L’autre étant intimement lié aux déplacements adverses. Là où la Suisse a perdu foi en sa structure et en son approche, c’est lorsque la Tchéquie, comme le Portugal, se sont décidés à bouger d’une manière imprévisible. Par exemple, lorsque dimanche, William Carvalho se plaçait entre le latéral et l’ailier. Qui pour sortir sur lui? Pareil quand, jeudi, un milieu se permettait de plonger dans la zone du défenseur central. Il fallait le gérer. Et tout est devenu plus compliqué pour la Suisse.
Éloge de la désunion
C’est une des caractéristiques majeures de l’équipe de Suisse en ce début d’été: l’incapacité à agir en zone. Tout déplacement est géré de manière individuelle. Et cela a tendance à mettre en difficulté l’un ou l’autre partenaire. Par exemple, un adversaire qui se déplace dans un espace «imprévu par le système» (à l’instar d’un milieu défensif dans la zone du latéral) peut conduire à une certaine incompréhension.

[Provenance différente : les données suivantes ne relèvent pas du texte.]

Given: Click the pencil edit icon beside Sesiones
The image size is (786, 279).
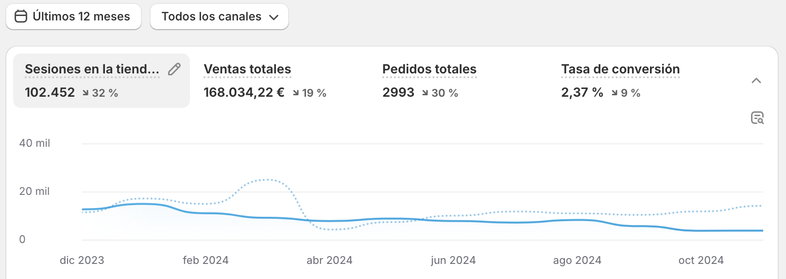Looking at the screenshot, I should tap(174, 70).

Pour résumer, toute mobilité adverse est de nature à attirer un élément de l’équipe nationale. Ainsi, lorsque leur vis-à-vis se déplace, il est suivi: le décrochage de l’attaquant est anticipé, le dézonage du milieu est suivi ou le latéral est mis sous pression. En résultent des lignes déstructurées et des espaces qui se créent à l’intérieur du bloc helvétique.
C’est souvent sur les côtés que la Suisse a principalement été mise en difficulté. Par exemple, lorsqu’un latéral adverse touchait le ballon. Alors le latéral suisse se sentait obligé de sortir sur lui, suivi par le défenseur central aligné de son côté. Simplement, les paires Schär-Elvedi, puis Schär-Frei, ne se sont pas distingués par la complicité. De nombreux espaces se sont dégagés entre les défenseurs centraux suisses. Preuve d’un manque de cohérence.
En résumé, en équipe de Suisse, pas grand-chose ne fonctionne lorsque le ballon est dans les pieds de l’adversaire. Est-ce dû à Murat Yakin? Probablement, puisque l’intention de pressing vient assurément de lui. Le reste en découle.
Est-ce à dire que l’équipe de Suisse est incapable de presser? Pas forcément. Simplement que le schéma adopté est source de quantité d’ennuis. Et que la Suisse n’a plus de repères défensifs.